Šiklová died on 22 May 2021. She is buried at the Olšany Cemetery.

== Political activism ==
In 1968, Šiklová was forced to leave her position at Charles University and worked as a janitor until 1971, when she was employed as a researcher and social worker at a Prague hospital. Her involvement with Czech dissent led her to be jailed in 1981, and she was hounded by the StB, the Communist Czechoslovak secret police, and frequently brought in for interrogation. Despite persecution by the regime, she continued to write articles and books on sociology that were published abroad. Like many of the women who were part of Czech dissident circles, she acted as a letter carrier between the mostly male dissidents, helping copy letters on carbon paper and deliver them. In her writings on the experience, she noted that while women were literally involved in the "dirty work" of copying and distributing samizdat texts, they were rarely written about or acknowledged for their contribution to Czech dissent.
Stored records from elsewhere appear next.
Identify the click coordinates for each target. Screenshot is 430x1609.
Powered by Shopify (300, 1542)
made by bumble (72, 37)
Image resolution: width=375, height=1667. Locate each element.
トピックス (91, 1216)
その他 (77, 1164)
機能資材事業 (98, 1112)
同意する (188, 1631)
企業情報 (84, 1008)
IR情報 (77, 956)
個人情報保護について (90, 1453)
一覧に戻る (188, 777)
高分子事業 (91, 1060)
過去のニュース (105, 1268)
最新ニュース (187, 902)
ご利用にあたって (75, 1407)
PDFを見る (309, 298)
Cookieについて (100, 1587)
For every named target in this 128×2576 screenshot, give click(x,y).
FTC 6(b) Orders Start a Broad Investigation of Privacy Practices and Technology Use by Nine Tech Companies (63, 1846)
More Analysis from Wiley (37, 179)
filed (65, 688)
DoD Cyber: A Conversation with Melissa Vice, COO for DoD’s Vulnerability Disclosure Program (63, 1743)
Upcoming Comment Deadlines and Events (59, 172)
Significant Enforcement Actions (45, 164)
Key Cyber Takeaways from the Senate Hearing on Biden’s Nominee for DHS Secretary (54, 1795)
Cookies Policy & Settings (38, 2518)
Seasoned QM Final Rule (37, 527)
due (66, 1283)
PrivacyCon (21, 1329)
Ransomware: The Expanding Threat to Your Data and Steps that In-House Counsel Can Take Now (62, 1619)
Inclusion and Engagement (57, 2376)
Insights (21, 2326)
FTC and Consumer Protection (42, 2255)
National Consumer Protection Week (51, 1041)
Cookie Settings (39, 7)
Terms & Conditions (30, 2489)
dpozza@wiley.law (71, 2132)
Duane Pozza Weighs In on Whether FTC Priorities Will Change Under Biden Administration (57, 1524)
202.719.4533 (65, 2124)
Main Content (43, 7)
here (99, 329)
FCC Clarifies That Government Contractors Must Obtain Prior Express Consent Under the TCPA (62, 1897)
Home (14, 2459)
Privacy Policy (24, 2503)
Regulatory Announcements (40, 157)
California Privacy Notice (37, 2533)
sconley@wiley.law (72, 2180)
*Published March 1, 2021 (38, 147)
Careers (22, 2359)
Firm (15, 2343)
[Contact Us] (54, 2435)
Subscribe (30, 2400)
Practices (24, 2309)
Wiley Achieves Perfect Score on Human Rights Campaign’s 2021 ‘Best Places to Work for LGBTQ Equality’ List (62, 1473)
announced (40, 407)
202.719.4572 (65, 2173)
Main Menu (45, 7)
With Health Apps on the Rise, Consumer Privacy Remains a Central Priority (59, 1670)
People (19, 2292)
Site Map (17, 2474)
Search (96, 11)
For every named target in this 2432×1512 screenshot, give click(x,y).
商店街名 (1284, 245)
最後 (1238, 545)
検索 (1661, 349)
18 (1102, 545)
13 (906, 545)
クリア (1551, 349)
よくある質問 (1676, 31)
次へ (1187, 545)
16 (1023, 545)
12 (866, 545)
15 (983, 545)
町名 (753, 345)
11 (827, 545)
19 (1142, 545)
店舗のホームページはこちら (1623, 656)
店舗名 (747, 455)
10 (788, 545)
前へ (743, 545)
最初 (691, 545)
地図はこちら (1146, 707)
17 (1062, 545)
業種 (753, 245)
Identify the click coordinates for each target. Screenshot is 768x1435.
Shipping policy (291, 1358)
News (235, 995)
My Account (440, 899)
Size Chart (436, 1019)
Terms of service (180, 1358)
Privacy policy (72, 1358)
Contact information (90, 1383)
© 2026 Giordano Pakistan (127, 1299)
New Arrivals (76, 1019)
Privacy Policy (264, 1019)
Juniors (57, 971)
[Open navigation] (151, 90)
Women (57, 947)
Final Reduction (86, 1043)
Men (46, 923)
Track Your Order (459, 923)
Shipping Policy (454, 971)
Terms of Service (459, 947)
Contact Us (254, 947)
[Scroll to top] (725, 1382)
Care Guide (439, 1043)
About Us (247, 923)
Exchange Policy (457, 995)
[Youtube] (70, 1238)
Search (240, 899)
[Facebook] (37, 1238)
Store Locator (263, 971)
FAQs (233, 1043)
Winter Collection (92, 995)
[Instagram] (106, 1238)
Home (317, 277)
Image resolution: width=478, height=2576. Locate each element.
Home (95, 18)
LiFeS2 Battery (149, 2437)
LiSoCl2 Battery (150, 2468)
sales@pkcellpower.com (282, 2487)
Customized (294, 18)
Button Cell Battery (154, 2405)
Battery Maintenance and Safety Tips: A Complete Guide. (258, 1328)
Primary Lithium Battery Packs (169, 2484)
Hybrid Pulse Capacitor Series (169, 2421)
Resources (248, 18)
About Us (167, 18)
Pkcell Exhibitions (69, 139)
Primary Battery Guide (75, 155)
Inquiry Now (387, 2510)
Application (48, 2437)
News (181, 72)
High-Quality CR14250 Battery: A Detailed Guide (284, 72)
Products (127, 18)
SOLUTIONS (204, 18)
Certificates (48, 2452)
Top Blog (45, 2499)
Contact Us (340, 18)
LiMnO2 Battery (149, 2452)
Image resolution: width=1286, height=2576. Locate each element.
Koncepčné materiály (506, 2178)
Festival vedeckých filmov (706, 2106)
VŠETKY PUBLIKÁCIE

One of Šiklová's focuses in her writing was what she termed the "Gray Zone" – the clandestine collaboration between the dissidents and reform-minded Communists who remained in the Party. Unlike the majority of Czech citizens who did not fully support the regime but did nothing to actively protest against it, Šiklová identified those in the "gray zone" as educated citizens who were not high-level Party members, and who helped the dissidents without officially being a part of their cause.

== Gender studies ==
Šiklová was a pioneer in the field of gender studies in the Czech Republic. She has written on the subject of women in Czech dissent, arguing that the reason women's interests and issues were not represented in Charter 77 - despite the large number of women involved in the creation of the Charter, and especially the number of women involved in the distribution of dissident texts - was that women felt their own concerns were less important than the goal of general societal reform. Though she was interested in and wrote about the role of women in Czech society, she was not exposed to Western feminist theory until after the Velvet Revolution in 1989.

Šiklová helped found the Prague Gender Studies Center, the first feminist organization in the Czech Republic. She has been critical of the population growth policy of the Czech Republic, arguing that the social cost and other negative effects of overpopulation should be more carefully considered, and that spending on education should be a part of population policy.